> _DATA SHOWN_:

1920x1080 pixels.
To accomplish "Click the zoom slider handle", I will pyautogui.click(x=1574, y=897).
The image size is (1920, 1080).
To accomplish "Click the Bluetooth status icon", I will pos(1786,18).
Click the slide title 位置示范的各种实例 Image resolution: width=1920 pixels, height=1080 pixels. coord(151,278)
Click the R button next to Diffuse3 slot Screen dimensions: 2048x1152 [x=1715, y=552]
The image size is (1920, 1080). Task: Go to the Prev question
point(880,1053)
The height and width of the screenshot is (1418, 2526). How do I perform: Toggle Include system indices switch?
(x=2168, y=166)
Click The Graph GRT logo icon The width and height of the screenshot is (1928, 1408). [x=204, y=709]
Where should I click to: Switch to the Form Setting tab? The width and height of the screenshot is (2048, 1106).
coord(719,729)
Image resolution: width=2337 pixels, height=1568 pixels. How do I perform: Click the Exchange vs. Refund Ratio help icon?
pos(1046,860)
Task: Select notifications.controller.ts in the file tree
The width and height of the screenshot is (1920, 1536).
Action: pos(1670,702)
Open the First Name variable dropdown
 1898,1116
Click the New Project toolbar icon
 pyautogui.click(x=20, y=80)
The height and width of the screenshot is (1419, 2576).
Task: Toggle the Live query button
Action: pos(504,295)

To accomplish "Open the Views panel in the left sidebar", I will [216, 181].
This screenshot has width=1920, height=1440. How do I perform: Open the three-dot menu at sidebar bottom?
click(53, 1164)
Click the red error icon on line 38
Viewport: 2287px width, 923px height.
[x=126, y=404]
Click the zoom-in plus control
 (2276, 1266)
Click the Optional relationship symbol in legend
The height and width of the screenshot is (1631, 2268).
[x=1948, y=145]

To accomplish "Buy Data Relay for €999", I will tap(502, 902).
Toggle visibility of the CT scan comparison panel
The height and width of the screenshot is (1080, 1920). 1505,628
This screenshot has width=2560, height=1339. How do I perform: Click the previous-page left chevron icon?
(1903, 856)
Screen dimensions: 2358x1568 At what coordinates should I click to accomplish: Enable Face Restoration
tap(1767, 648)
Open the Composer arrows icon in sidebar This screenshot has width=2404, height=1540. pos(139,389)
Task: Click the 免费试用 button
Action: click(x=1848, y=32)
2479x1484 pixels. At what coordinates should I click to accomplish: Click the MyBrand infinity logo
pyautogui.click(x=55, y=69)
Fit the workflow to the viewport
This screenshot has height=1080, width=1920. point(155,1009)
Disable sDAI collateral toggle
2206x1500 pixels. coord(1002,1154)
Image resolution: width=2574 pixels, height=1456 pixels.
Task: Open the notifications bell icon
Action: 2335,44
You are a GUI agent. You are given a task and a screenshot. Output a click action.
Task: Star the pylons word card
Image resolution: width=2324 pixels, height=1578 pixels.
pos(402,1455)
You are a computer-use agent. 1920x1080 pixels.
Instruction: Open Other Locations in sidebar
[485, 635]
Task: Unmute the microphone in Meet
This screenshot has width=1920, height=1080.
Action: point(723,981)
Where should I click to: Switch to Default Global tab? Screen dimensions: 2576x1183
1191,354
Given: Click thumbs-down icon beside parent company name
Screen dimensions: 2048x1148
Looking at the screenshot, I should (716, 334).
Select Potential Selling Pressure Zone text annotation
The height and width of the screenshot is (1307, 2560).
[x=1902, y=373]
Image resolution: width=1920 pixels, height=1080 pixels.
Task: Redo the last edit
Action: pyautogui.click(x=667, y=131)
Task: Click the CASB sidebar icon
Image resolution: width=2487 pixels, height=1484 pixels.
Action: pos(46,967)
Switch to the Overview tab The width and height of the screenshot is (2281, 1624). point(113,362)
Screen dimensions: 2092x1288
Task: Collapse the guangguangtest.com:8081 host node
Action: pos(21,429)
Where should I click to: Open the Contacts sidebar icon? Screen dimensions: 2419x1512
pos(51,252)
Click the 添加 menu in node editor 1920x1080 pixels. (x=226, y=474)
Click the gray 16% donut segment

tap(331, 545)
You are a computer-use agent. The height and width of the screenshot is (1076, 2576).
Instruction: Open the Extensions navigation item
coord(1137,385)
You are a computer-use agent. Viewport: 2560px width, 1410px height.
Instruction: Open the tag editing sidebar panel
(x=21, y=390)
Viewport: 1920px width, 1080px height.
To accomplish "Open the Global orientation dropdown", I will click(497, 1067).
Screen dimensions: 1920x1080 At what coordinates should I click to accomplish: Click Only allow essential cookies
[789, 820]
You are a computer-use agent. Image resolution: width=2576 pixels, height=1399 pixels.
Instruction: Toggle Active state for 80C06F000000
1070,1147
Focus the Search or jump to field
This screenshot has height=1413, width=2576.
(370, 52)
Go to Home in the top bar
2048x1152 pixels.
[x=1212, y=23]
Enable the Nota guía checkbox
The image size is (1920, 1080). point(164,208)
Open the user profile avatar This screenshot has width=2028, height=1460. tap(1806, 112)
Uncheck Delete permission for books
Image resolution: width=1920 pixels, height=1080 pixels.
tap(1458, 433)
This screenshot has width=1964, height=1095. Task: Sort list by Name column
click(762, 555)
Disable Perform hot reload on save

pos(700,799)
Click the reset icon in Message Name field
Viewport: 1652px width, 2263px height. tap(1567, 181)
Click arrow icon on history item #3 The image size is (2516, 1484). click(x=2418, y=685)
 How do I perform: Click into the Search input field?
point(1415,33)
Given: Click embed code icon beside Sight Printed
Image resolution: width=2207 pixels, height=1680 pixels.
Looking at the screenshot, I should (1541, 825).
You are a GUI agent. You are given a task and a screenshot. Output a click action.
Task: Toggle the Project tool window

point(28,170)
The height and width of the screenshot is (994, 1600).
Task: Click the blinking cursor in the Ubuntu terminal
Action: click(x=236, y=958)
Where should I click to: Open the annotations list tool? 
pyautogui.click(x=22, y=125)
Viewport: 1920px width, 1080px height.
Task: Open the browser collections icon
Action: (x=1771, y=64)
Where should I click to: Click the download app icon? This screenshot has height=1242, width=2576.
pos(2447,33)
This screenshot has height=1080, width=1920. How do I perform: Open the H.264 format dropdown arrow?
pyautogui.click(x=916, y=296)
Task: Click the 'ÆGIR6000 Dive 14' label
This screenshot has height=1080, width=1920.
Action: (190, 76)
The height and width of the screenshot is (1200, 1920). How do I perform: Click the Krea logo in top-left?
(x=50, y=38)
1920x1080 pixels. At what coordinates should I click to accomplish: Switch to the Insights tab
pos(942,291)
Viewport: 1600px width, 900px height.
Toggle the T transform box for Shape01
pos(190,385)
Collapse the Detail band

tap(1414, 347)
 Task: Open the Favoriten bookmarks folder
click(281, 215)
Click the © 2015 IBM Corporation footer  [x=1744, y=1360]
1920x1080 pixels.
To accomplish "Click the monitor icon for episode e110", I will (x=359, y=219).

> _WHAT NEEDS TO BE DONE_:
Print every record above exactly as it appears.

> _COMPLETED TASK_:
1920x1080 pixels.
To accomplish "Click the zoom slider handle", I will pyautogui.click(x=1574, y=897).
The image size is (1920, 1080).
To accomplish "Click the Bluetooth status icon", I will pos(1786,18).
Click the slide title 位置示范的各种实例 Image resolution: width=1920 pixels, height=1080 pixels. coord(151,278)
Click the R button next to Diffuse3 slot Screen dimensions: 2048x1152 [x=1715, y=552]
The image size is (1920, 1080). Task: Go to the Prev question
point(880,1053)
The height and width of the screenshot is (1418, 2526). How do I perform: Toggle Include system indices switch?
(x=2168, y=166)
Click The Graph GRT logo icon The width and height of the screenshot is (1928, 1408). [x=204, y=709]
Where should I click to: Switch to the Form Setting tab? The width and height of the screenshot is (2048, 1106).
coord(719,729)
Image resolution: width=2337 pixels, height=1568 pixels. How do I perform: Click the Exchange vs. Refund Ratio help icon?
pos(1046,860)
Task: Select notifications.controller.ts in the file tree
The width and height of the screenshot is (1920, 1536).
Action: pos(1670,702)
Open the First Name variable dropdown
 1898,1116
Click the New Project toolbar icon
 pyautogui.click(x=20, y=80)
The height and width of the screenshot is (1419, 2576).
Task: Toggle the Live query button
Action: pos(504,295)

To accomplish "Open the Views panel in the left sidebar", I will [216, 181].
This screenshot has width=1920, height=1440. How do I perform: Open the three-dot menu at sidebar bottom?
click(53, 1164)
Click the red error icon on line 38
Viewport: 2287px width, 923px height.
[x=126, y=404]
Click the zoom-in plus control
 (2276, 1266)
Click the Optional relationship symbol in legend
The height and width of the screenshot is (1631, 2268).
[x=1948, y=145]

To accomplish "Buy Data Relay for €999", I will tap(502, 902).
Toggle visibility of the CT scan comparison panel
The height and width of the screenshot is (1080, 1920). 1505,628
This screenshot has width=2560, height=1339. How do I perform: Click the previous-page left chevron icon?
(1903, 856)
Screen dimensions: 2358x1568 At what coordinates should I click to accomplish: Enable Face Restoration
tap(1767, 648)
Open the Composer arrows icon in sidebar This screenshot has width=2404, height=1540. pos(139,389)
Task: Click the 免费试用 button
Action: click(x=1848, y=32)
2479x1484 pixels. At what coordinates should I click to accomplish: Click the MyBrand infinity logo
pyautogui.click(x=55, y=69)
Fit the workflow to the viewport
This screenshot has height=1080, width=1920. point(155,1009)
Disable sDAI collateral toggle
2206x1500 pixels. coord(1002,1154)
Image resolution: width=2574 pixels, height=1456 pixels.
Task: Open the notifications bell icon
Action: 2335,44
You are a GUI agent. You are given a task and a screenshot. Output a click action.
Task: Star the pylons word card
Image resolution: width=2324 pixels, height=1578 pixels.
pos(402,1455)
You are a computer-use agent. 1920x1080 pixels.
Instruction: Open Other Locations in sidebar
[485, 635]
Task: Unmute the microphone in Meet
This screenshot has width=1920, height=1080.
Action: point(723,981)
Where should I click to: Switch to Default Global tab? Screen dimensions: 2576x1183
1191,354
Given: Click thumbs-down icon beside parent company name
Screen dimensions: 2048x1148
Looking at the screenshot, I should (716, 334).
Select Potential Selling Pressure Zone text annotation
The height and width of the screenshot is (1307, 2560).
[x=1902, y=373]
Image resolution: width=1920 pixels, height=1080 pixels.
Task: Redo the last edit
Action: pyautogui.click(x=667, y=131)
Task: Click the CASB sidebar icon
Image resolution: width=2487 pixels, height=1484 pixels.
Action: pos(46,967)
Switch to the Overview tab The width and height of the screenshot is (2281, 1624). point(113,362)
Screen dimensions: 2092x1288
Task: Collapse the guangguangtest.com:8081 host node
Action: pos(21,429)
Where should I click to: Open the Contacts sidebar icon? Screen dimensions: 2419x1512
pos(51,252)
Click the 添加 menu in node editor 1920x1080 pixels. (x=226, y=474)
Click the gray 16% donut segment

tap(331, 545)
You are a computer-use agent. The height and width of the screenshot is (1076, 2576).
Instruction: Open the Extensions navigation item
coord(1137,385)
You are a computer-use agent. Viewport: 2560px width, 1410px height.
Instruction: Open the tag editing sidebar panel
(x=21, y=390)
Viewport: 1920px width, 1080px height.
To accomplish "Open the Global orientation dropdown", I will click(497, 1067).
Screen dimensions: 1920x1080 At what coordinates should I click to accomplish: Click Only allow essential cookies
[789, 820]
You are a computer-use agent. Image resolution: width=2576 pixels, height=1399 pixels.
Instruction: Toggle Active state for 80C06F000000
1070,1147
Focus the Search or jump to field
This screenshot has height=1413, width=2576.
(370, 52)
Go to Home in the top bar
2048x1152 pixels.
[x=1212, y=23]
Enable the Nota guía checkbox
The image size is (1920, 1080). point(164,208)
Open the user profile avatar This screenshot has width=2028, height=1460. tap(1806, 112)
Uncheck Delete permission for books
Image resolution: width=1920 pixels, height=1080 pixels.
tap(1458, 433)
This screenshot has width=1964, height=1095. Task: Sort list by Name column
click(762, 555)
Disable Perform hot reload on save

pos(700,799)
Click the reset icon in Message Name field
Viewport: 1652px width, 2263px height. tap(1567, 181)
Click arrow icon on history item #3 The image size is (2516, 1484). click(x=2418, y=685)
 How do I perform: Click into the Search input field?
point(1415,33)
Given: Click embed code icon beside Sight Printed
Image resolution: width=2207 pixels, height=1680 pixels.
Looking at the screenshot, I should (1541, 825).
You are a GUI agent. You are given a task and a screenshot. Output a click action.
Task: Toggle the Project tool window

point(28,170)
The height and width of the screenshot is (994, 1600).
Task: Click the blinking cursor in the Ubuntu terminal
Action: click(x=236, y=958)
Where should I click to: Open the annotations list tool? 
pyautogui.click(x=22, y=125)
Viewport: 1920px width, 1080px height.
Task: Open the browser collections icon
Action: (x=1771, y=64)
Where should I click to: Click the download app icon? This screenshot has height=1242, width=2576.
pos(2447,33)
This screenshot has height=1080, width=1920. How do I perform: Open the H.264 format dropdown arrow?
pyautogui.click(x=916, y=296)
Task: Click the 'ÆGIR6000 Dive 14' label
This screenshot has height=1080, width=1920.
Action: (190, 76)
The height and width of the screenshot is (1200, 1920). How do I perform: Click the Krea logo in top-left?
(x=50, y=38)
1920x1080 pixels. At what coordinates should I click to accomplish: Switch to the Insights tab
pos(942,291)
Viewport: 1600px width, 900px height.
Toggle the T transform box for Shape01
pos(190,385)
Collapse the Detail band

tap(1414, 347)
 Task: Open the Favoriten bookmarks folder
click(281, 215)
Click the © 2015 IBM Corporation footer  [x=1744, y=1360]
1920x1080 pixels.
To accomplish "Click the monitor icon for episode e110", I will (x=359, y=219).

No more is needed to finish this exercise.